The Newlands Project in 1903 create irrigation for the first time in Lahontan Valley. The Truckee River flows from Lake Tahoe through Reno to Pyramid Lake and evaporates as a termianl lake. Water from the Truckee River is diverted to the Carson River below Reno above the Lake. Historic water levels in the Lake fell around 70 feet due to irrigation. Since the 1970s the lake level has been rising. The Tribe has won numerous court decisions to regain water in the lake. They own the reservoir storage in Stampede Reservoir, and use it for attractant flows to promote the LCT fishery as well as the endangered cui-cui a type of sucker. The fish spawn in the Lower Truckee River.

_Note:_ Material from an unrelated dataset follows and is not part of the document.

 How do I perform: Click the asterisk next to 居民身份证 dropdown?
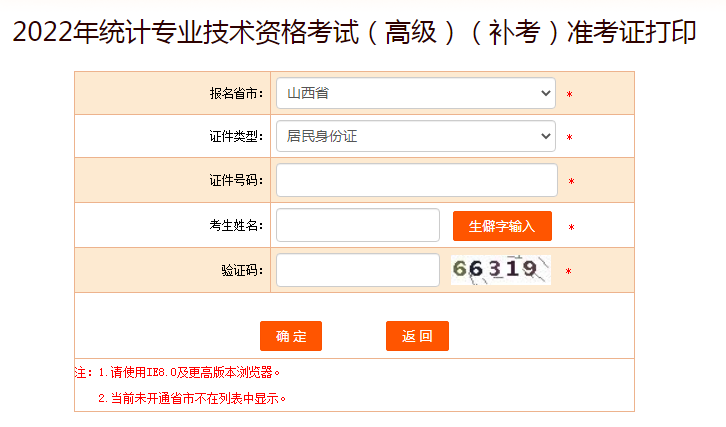569,138
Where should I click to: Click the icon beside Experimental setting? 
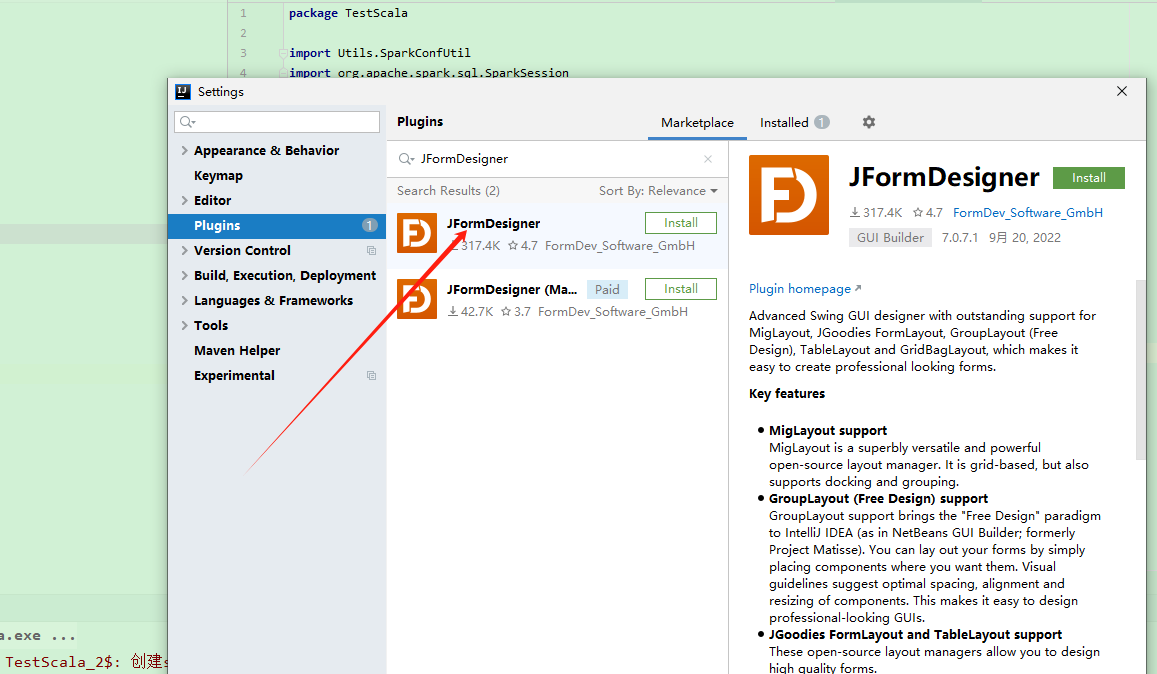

I have paddled sea kayaks on the Lake with 3-4 waves, sailed on it, wakeboarded on it and camped next to its shores. It is a winter fishery.
Stay near shore if you paddle on it. The lake is large as in over 20 miles long. It has a lot of fetch and winds can come up any time, nearly always in the aftrernoon. Never turn your back on Lake Pyramid. We have fatals nearly every year due to the fishing during winter. Wear a life jacket. it is risky in a small boat with cold water.
The history of Pyramid Lake is pretty amazing…
I would love to paddle all the way around Pyramid, but don’t know if they would allow me to camp on the East side. Paddling around the Pinnacles has got to be pretty cool.